The Bayesians Have Won Data Science

https://ift.tt/3nrkkej Frequentists want to repeat the experiment Photo source Although both have existed since at least the eighteenth...

https://ift.tt/3nrkkej

Frequentists want to repeat the experiment

Although both have existed since at least the eighteenth century, frequentist statistics were far more popular than Bayesian statistics for most of the twentieth century. Over the last few decades, there has been a debate — I’ll stop short of saying feud — over the merits of one versus the other. I don’t want to fan the flames of the debate, but the two schools of statistics are mentioned in conversation and in literature often enough that it’s helpful to have a decent idea of what they’re about.

The primary difference between the two is a theoretically interpretive one that does have an impact on how some statistical models work. In frequentist statistics, the concept of confidence in a result is a measure of how often you’d expect to get the same result if you repeated the experiment and analysis many times. A 95% confidence indicates that in 95% of the replicates of the experiment, you’d draw the same conclusion. The term frequentist stems from the notion that statistical conclusions are made based on the expected frequency, out of many repetitions, of a particular event happening.

Bayesian statistics holds more closely to the concept of probability. Results from Bayesian statistical inference, instead of having a frequentist confidence, are usually described using probability distributions. In addition, Bayesian probabilities can be described intuitively as a degree of belief that a random event is going to happen. This is in contrast with frequentist probability, which describes probability as a relative frequency of certain random events happening in an infinite series of such events.

To be honest, for many statistical tasks it doesn’t make a difference whether you use a frequentist or Bayesian approach. Common linear regression is one of them. Both approaches give the same result if you apply them in the most common way. But there are some differences between the two approaches that result in some practical differences, and I’ll discuss those here.

Disclaimer: I’m primarily a Bayesian, but I’m not so one-sided as to say that frequentist approaches are bad or inferior. Mainly I feel that the most important factor in deciding on an approach is understanding what assumptions each of them carries implicitly. As long as you understand the assumptions and feel they’re suitable, either approach can be useful.

Prior distributions

Bayesian statistics and inference require that you hold a prior belief about the values of the model parameters. This prior belief should technically be formulated before you begin analyzing your main data set. But basing your prior belief on your data is part of a technique called empirical Bayes, which can be useful but is frowned on in some circles.

[QUESTIONS TO ANSWER]
[A] In the statistics article, what is the technique of basing your prior belief on your data called?
[B] List every period of time that the statistics article mentions.
[C] Do these statements agree with the statistics article? Answer yes or no for each and quote the words that decide it. (i) The author considers frequentist approaches inferior. (ii) In common linear regression, both approaches give the same result when applied in the most common way. (iii) A prior belief should technically be formulated before analysis of the main data set begins.
The rows after the statistics article are separate material.

[DATA UNDER STUDY]
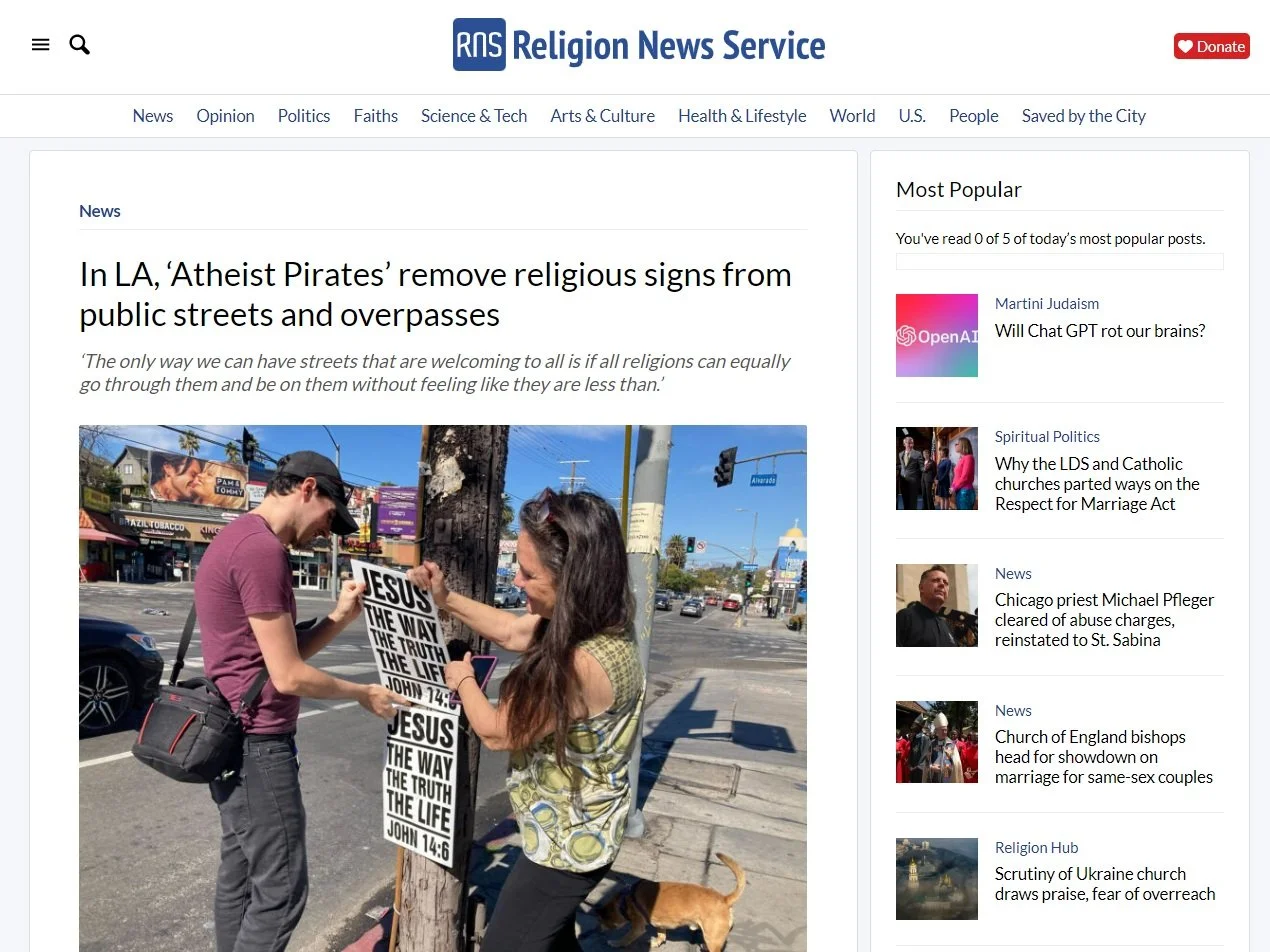Open the Politics nav item
Image resolution: width=1270 pixels, height=952 pixels.
tap(304, 116)
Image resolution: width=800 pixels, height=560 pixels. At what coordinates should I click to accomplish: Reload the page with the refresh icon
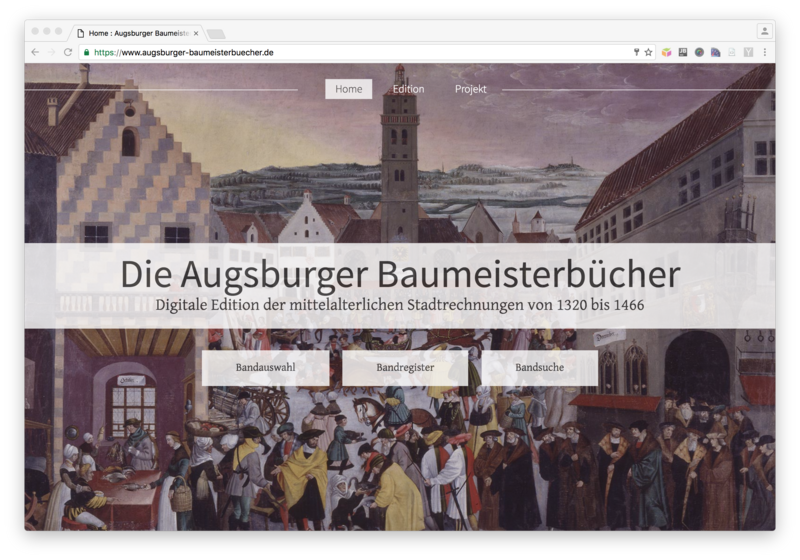pyautogui.click(x=68, y=52)
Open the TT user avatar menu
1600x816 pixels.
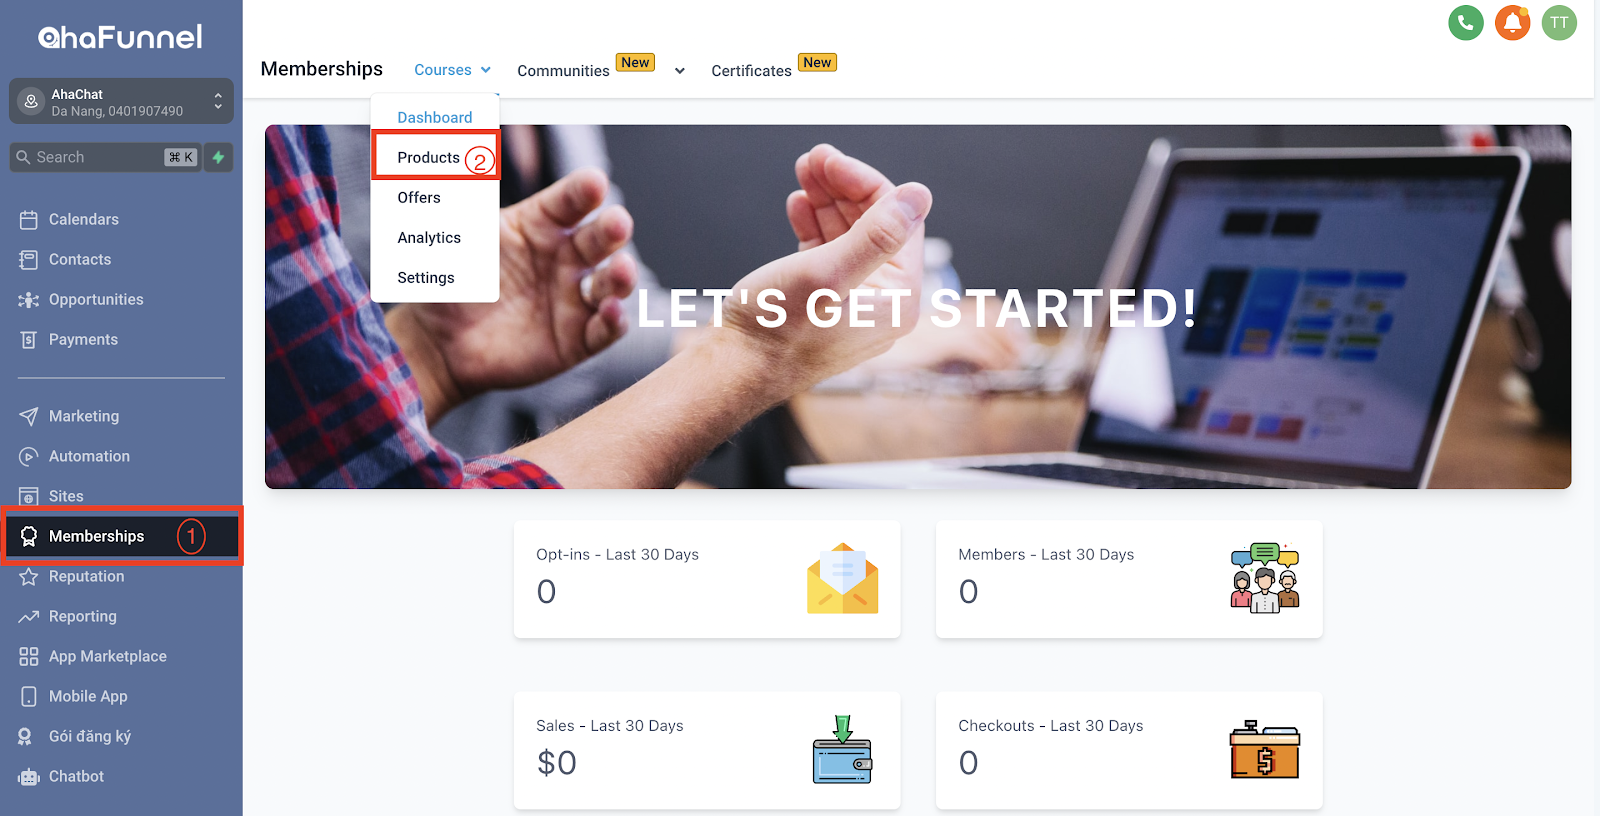point(1559,23)
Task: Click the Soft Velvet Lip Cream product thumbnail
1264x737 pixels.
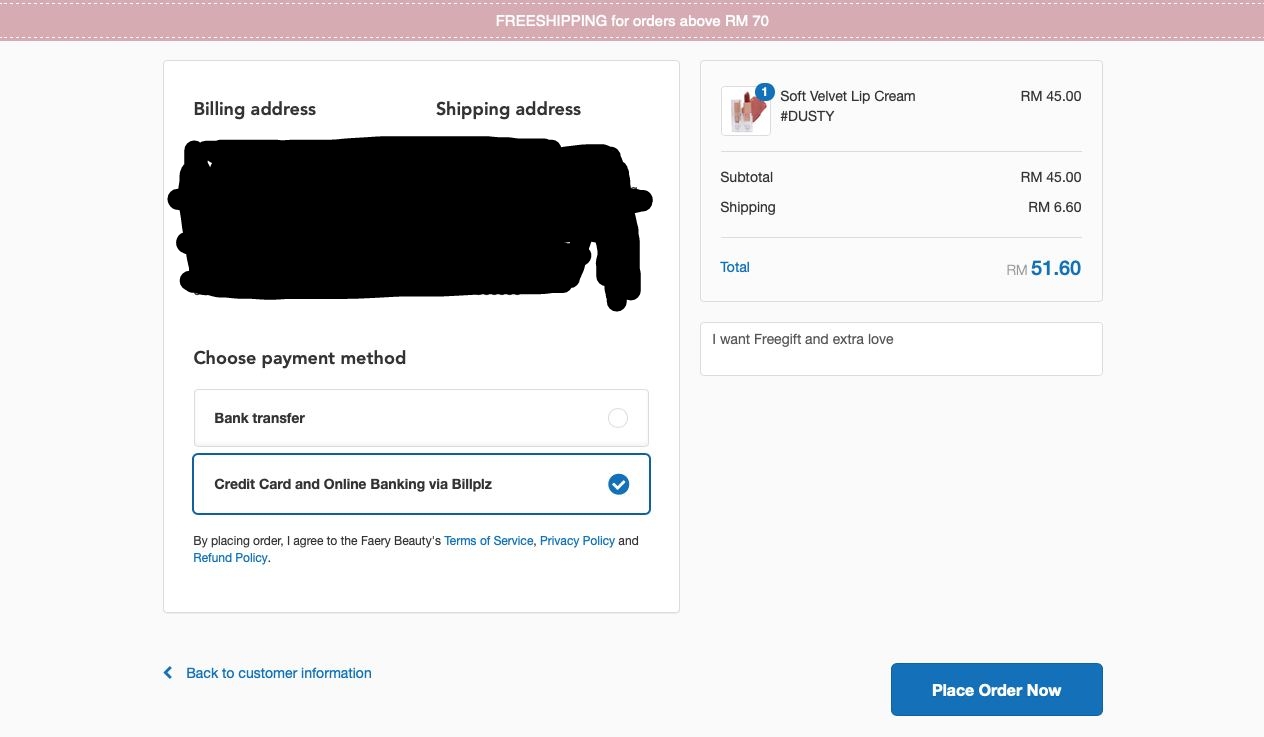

[OUTPUTS IN ORDER]
[A] Empirical Bayes.

[B]
- The eighteenth century
- The twentieth century
- The last few decades

[C]
(i) No: "I’m not so one-sided as to say that frequentist approaches are bad or inferior."
(ii) Yes: "Both approaches give the same result if you apply them in the most common way."
(iii) Yes: "This prior belief should technically be formulated before you begin analyzing your main data set."